— START SUPPLIED DATA —
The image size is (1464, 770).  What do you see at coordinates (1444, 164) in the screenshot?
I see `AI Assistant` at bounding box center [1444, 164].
— END SUPPLIED DATA —
— START SUPPLIED DATA —
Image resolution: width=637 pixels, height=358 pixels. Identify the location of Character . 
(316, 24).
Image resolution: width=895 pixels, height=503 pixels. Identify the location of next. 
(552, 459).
— END SUPPLIED DATA —
### STATED TASK
Render everything from the line containing "Image resolution: width=637" down to the line containing "(552, 459)." as a Markdown table with columns No. and Line, leaving out blank lines.

### IN RESPONSE
| No. | Line |
|---|---|
| 1 | Image resolution: width=637 pixels, height=358 pixels. Identify the location of Character .  |
| 2 | (316, 24). |
| 3 | Image resolution: width=895 pixels, height=503 pixels. Identify the location of next.  |
| 4 | (552, 459). |